My rating: 5 of 5 stars
This novel is complex and breathtaking. It's simply a masterpiece.
It spans two eras, the story interwoven between modern scholars in London researching a peer of sorts who centuries earlier conducted her own forbidden scholarship. The story and the words Rachel Kadish so carefully chose to tell it is beautiful and engrossing.
I can't imagine the amount of work it would take to craft this novel, never mind the writing skills! It required a deep dive into the world of London in the 1660s, as well as the lives of Portuguese Jews who fled The Inquisition to Amsterdam, some of them eventually landing in London.
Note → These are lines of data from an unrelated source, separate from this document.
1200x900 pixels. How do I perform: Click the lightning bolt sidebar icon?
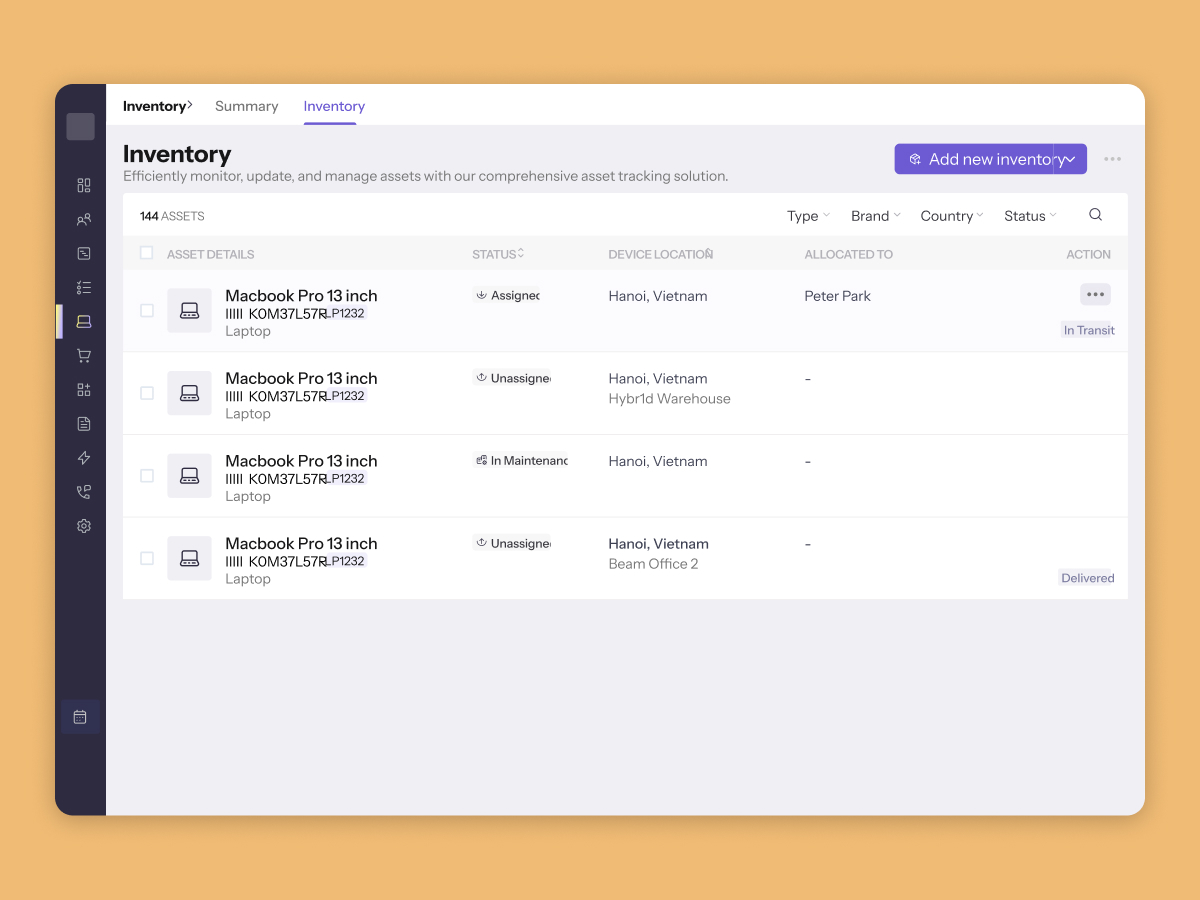coord(84,457)
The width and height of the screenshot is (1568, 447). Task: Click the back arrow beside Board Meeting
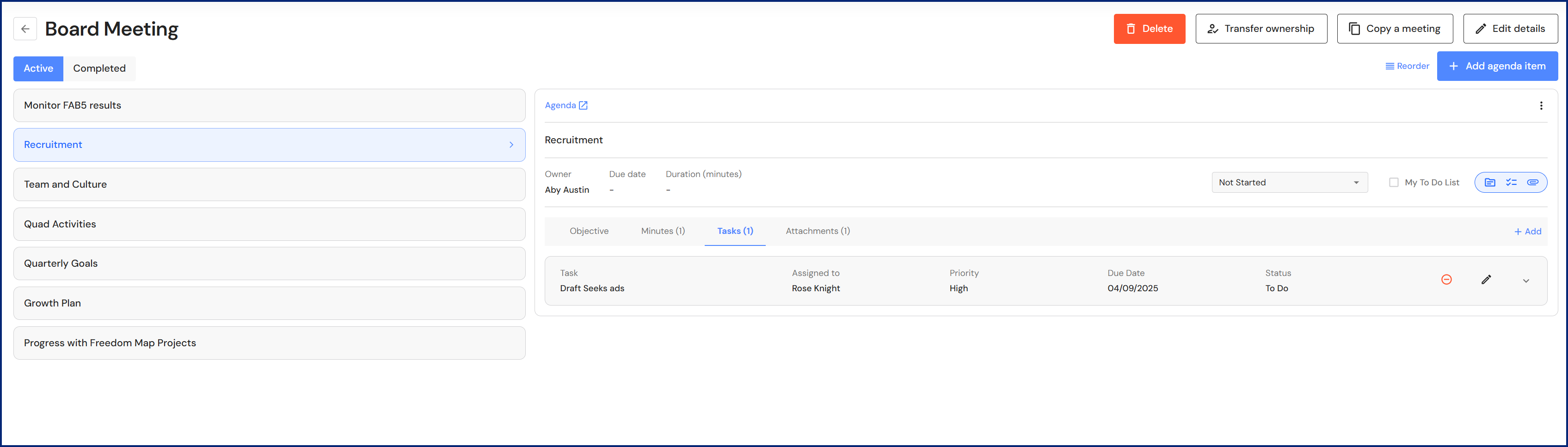(x=25, y=29)
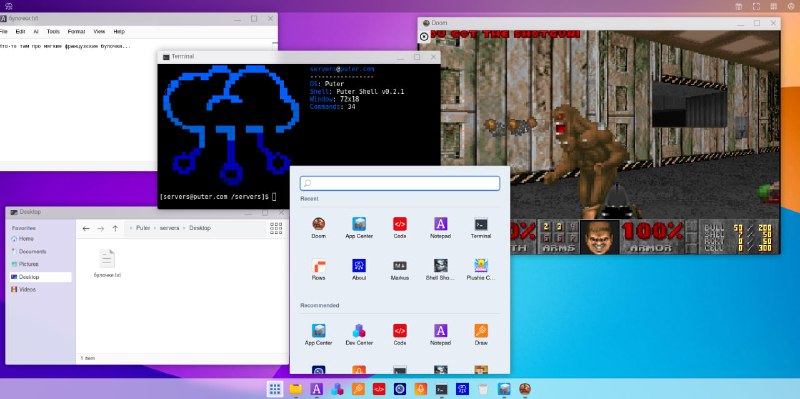This screenshot has width=800, height=399.
Task: Toggle the app launcher grid in taskbar
Action: click(274, 389)
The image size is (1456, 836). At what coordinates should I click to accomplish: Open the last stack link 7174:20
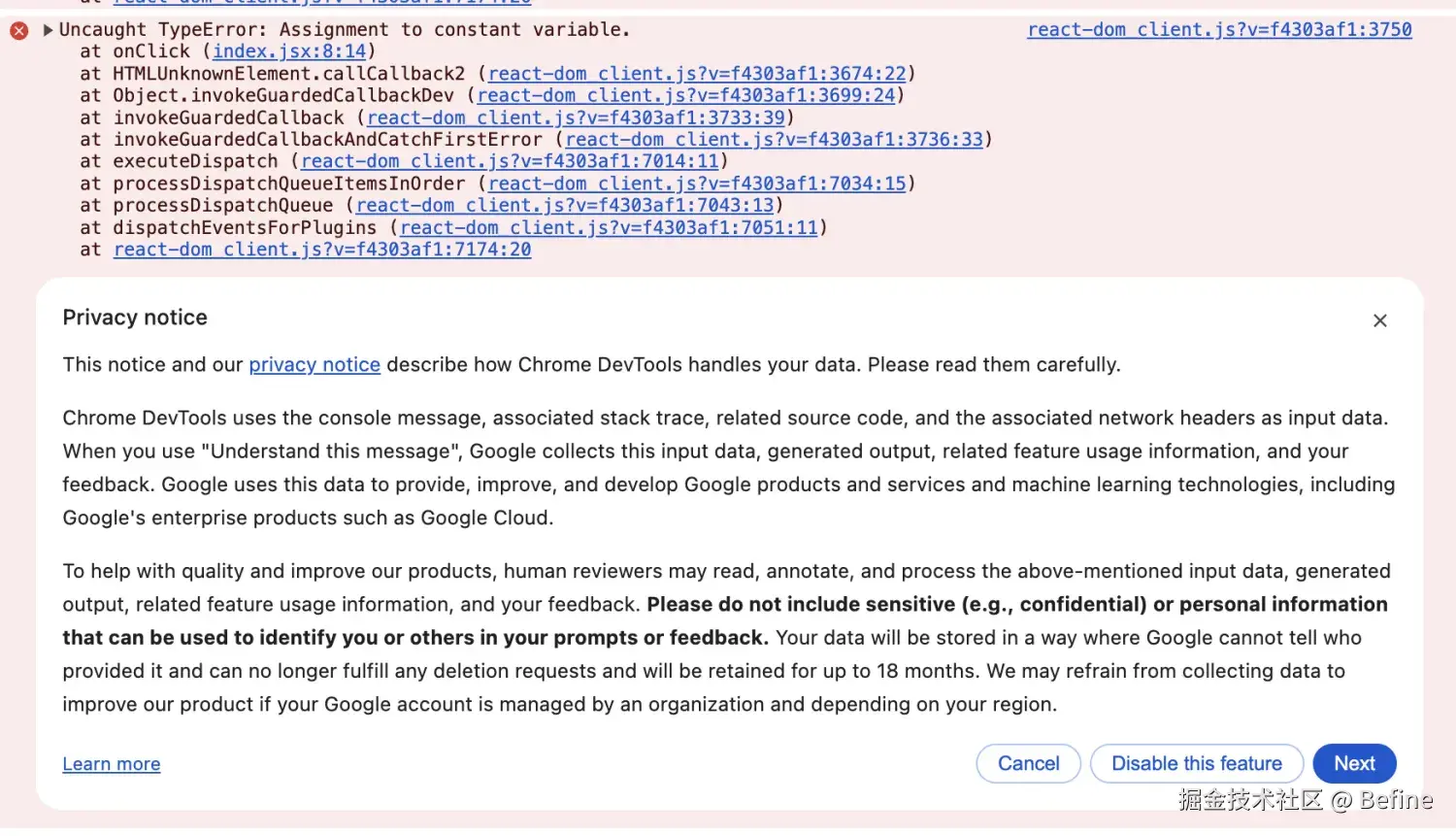[322, 250]
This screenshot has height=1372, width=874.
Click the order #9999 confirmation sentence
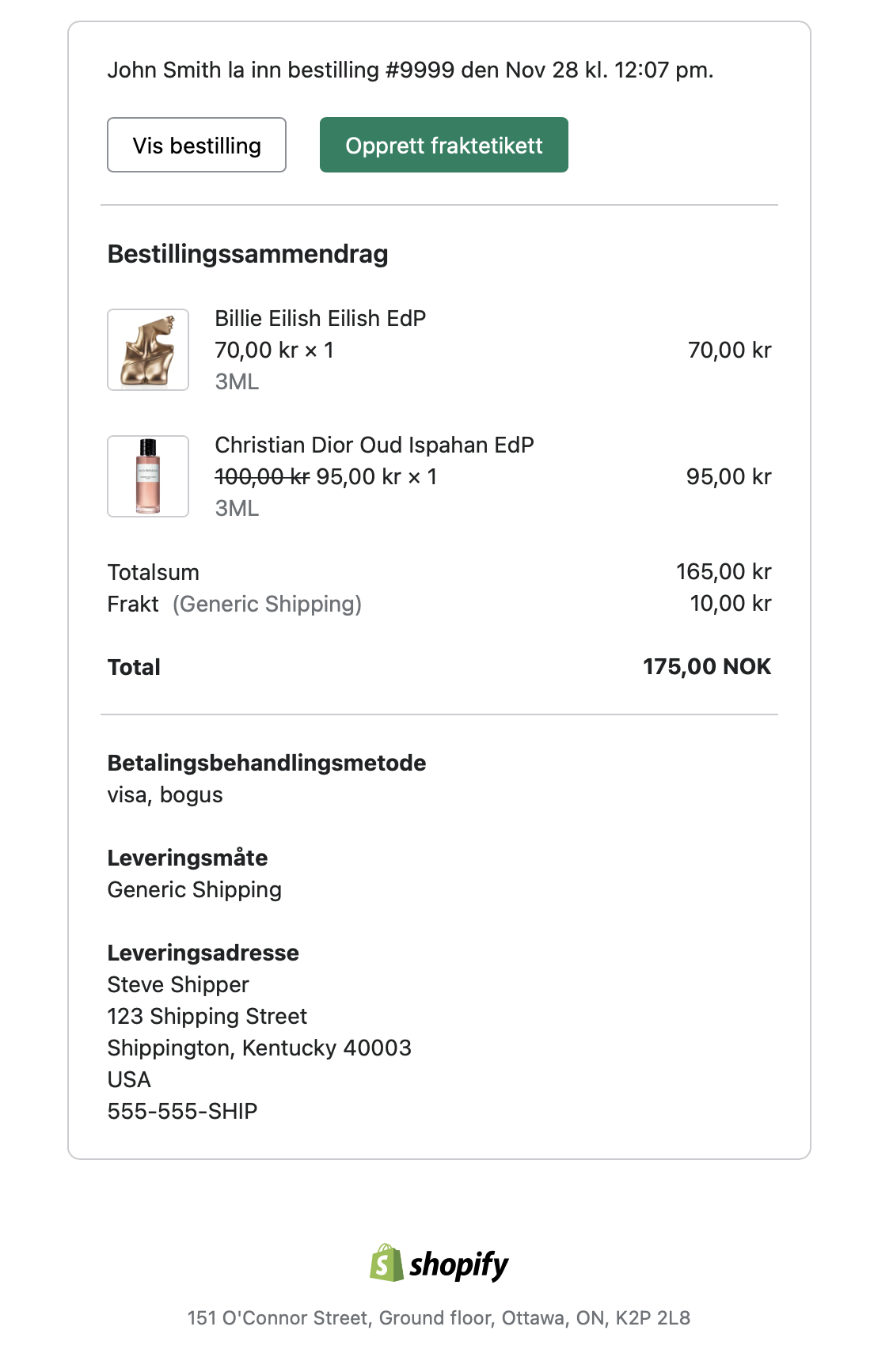(410, 70)
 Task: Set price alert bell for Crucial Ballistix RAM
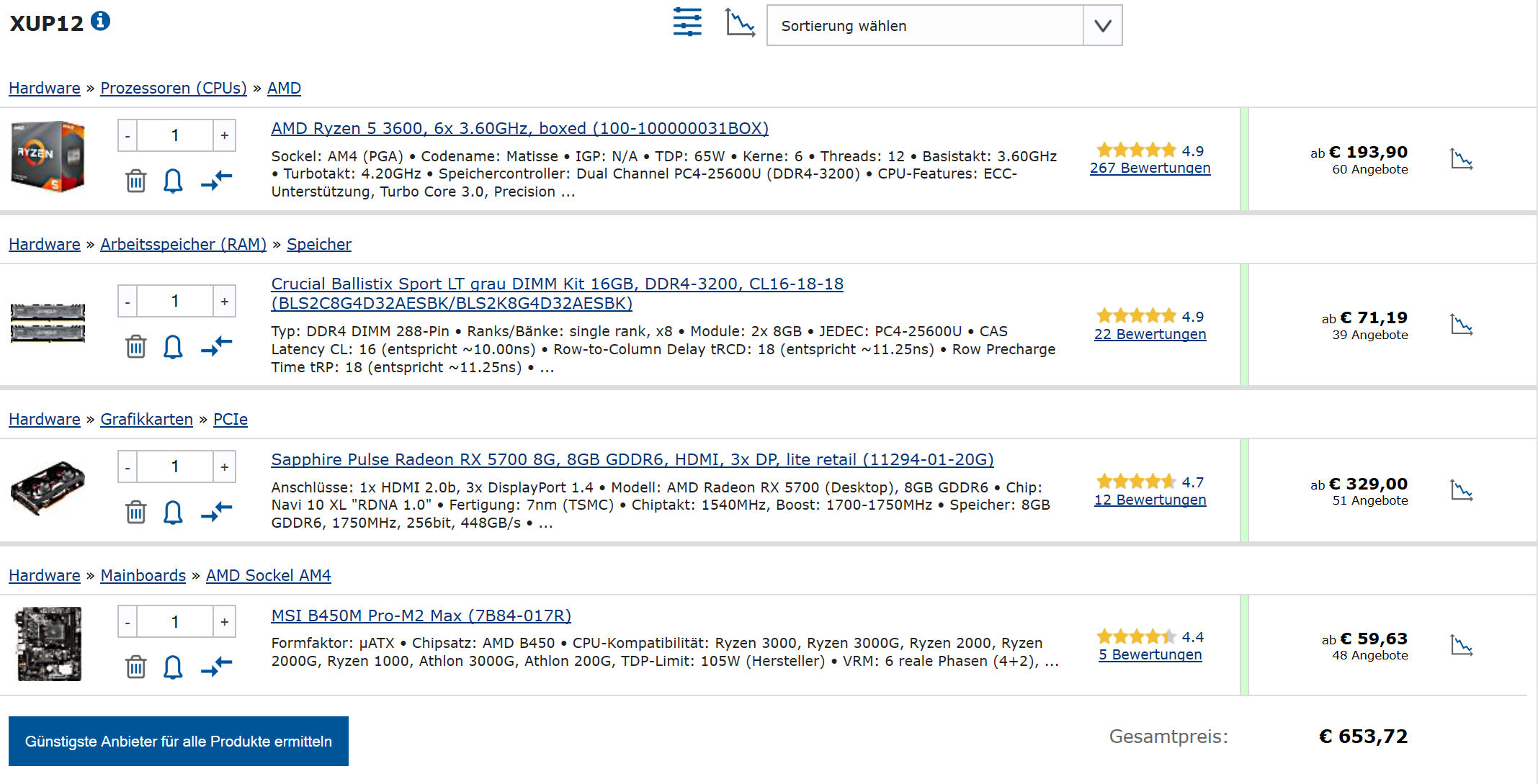173,346
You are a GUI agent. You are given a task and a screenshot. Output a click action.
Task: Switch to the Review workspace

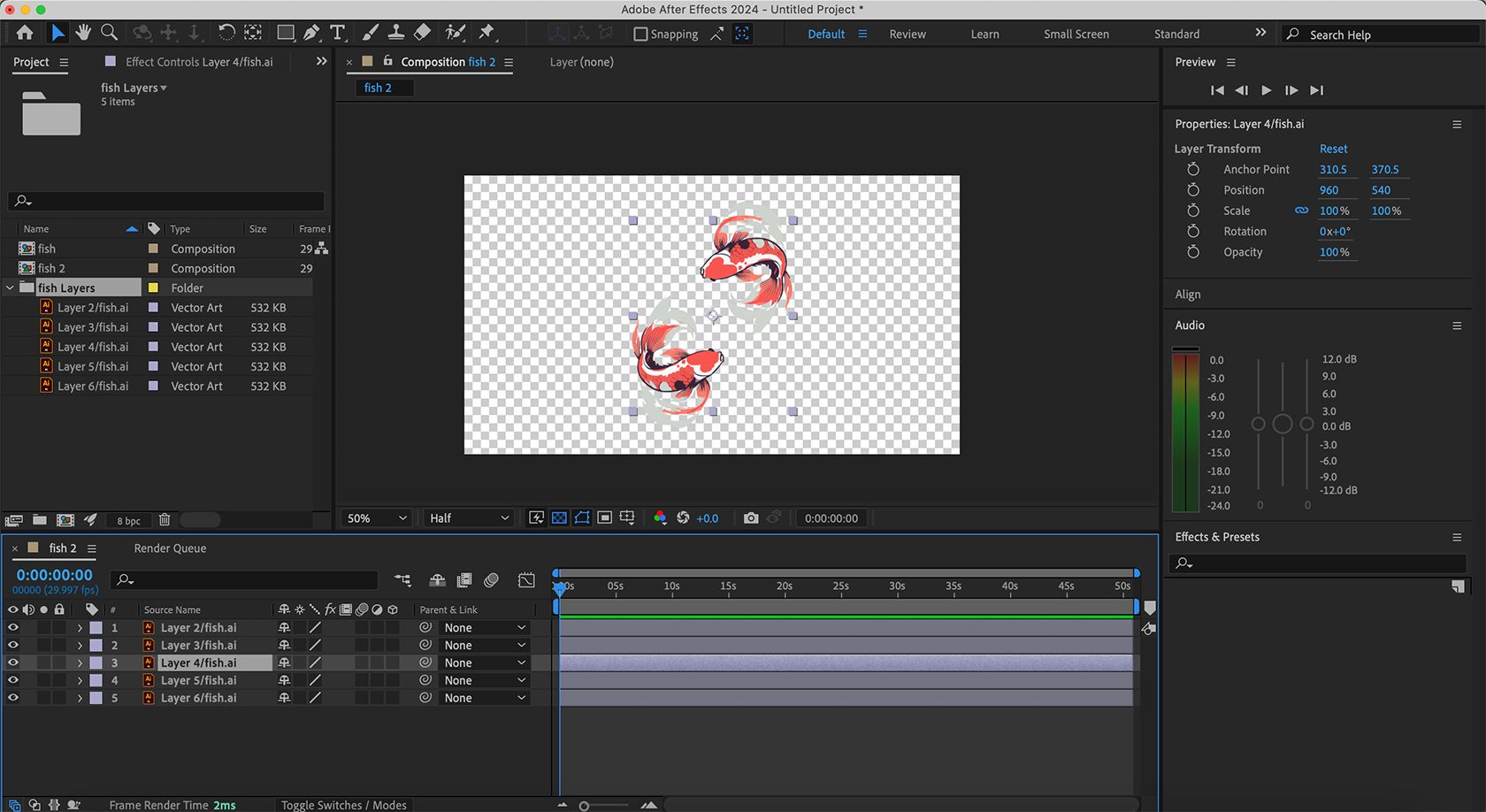907,34
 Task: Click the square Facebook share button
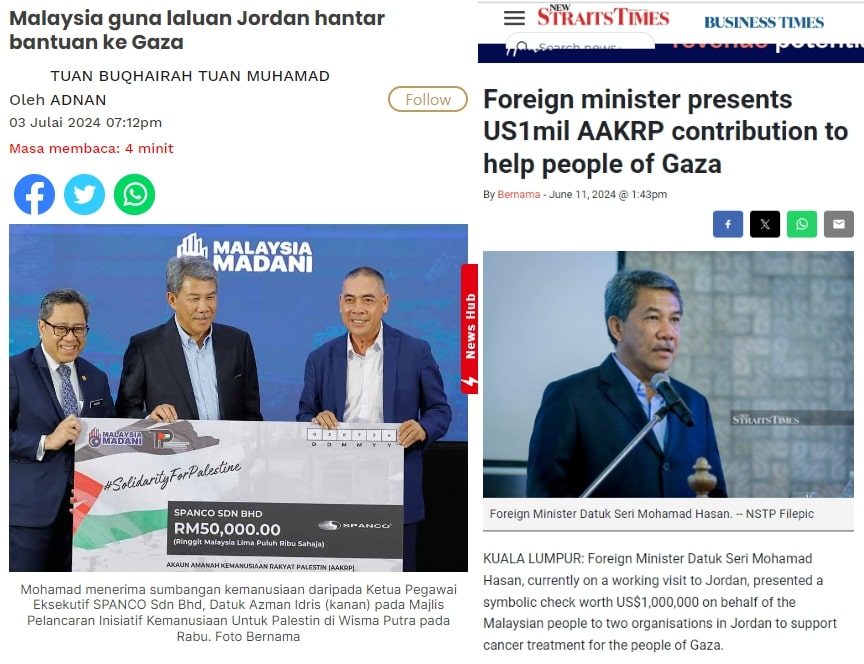tap(728, 224)
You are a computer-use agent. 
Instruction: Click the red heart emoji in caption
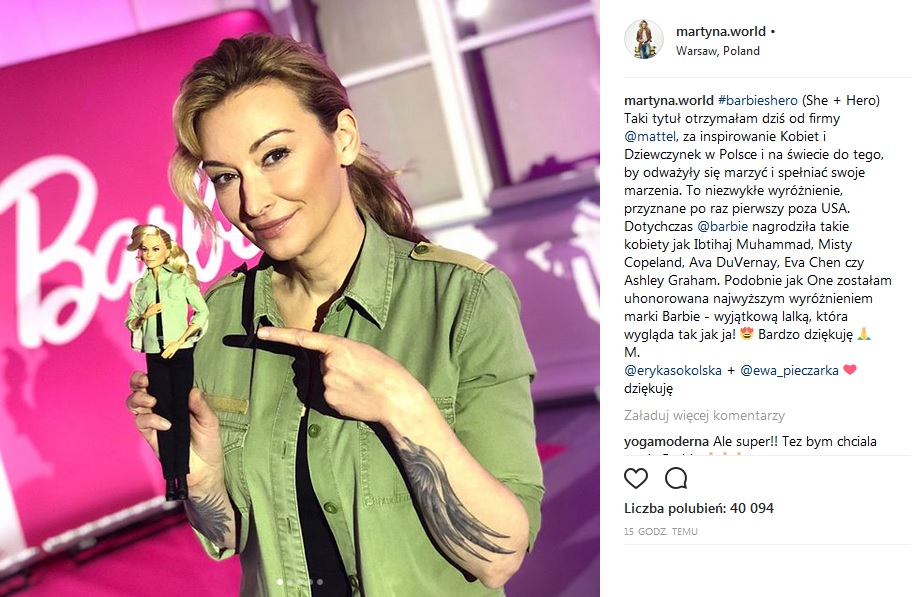tap(850, 370)

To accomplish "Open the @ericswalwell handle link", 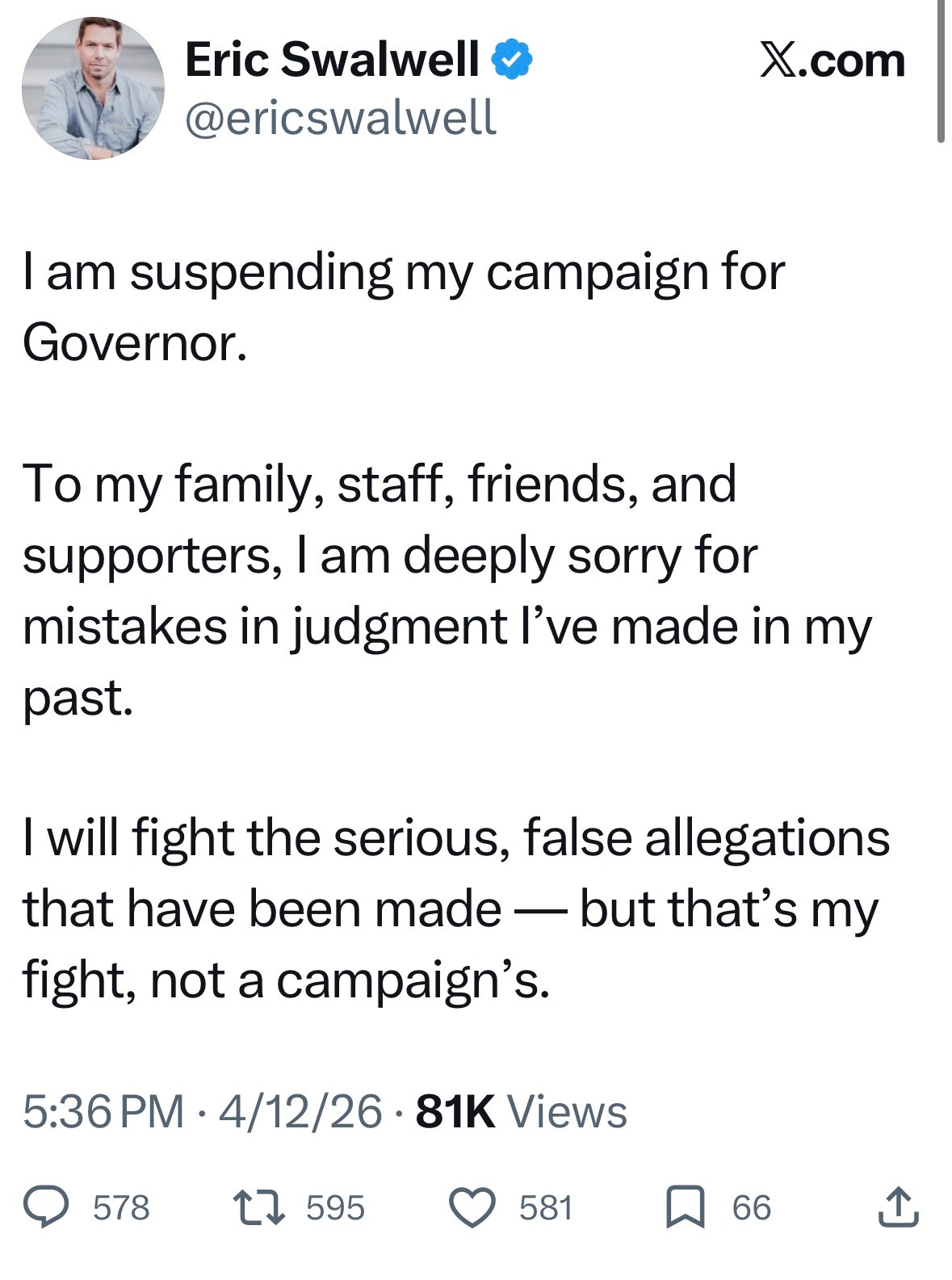I will [340, 118].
Then a very deep dive into scholarship surrounding both history and philosophy.
The tale is tightly bound to a young woman's striving to follow her own desire, the desire to learn and think and live the life she chooses.
There are lovely lines throughout that I think I'll return to now and then, just to hold in my mind their beauty. Two of my favorites are:
"Our life is a walk in the night, we know not how great the distance to the dawn that awaits us. And the path is strewn with stumbling blocks and our bodies are grown tyrannous with weeping yet we lift our feet. We lift our feet."A book to be savored, I hope others enjoy it as much as I did.
"Do not consider then, however learned you are, that your knowledge is complete. For learning is the river of G-d and we drink of it throughout our lives."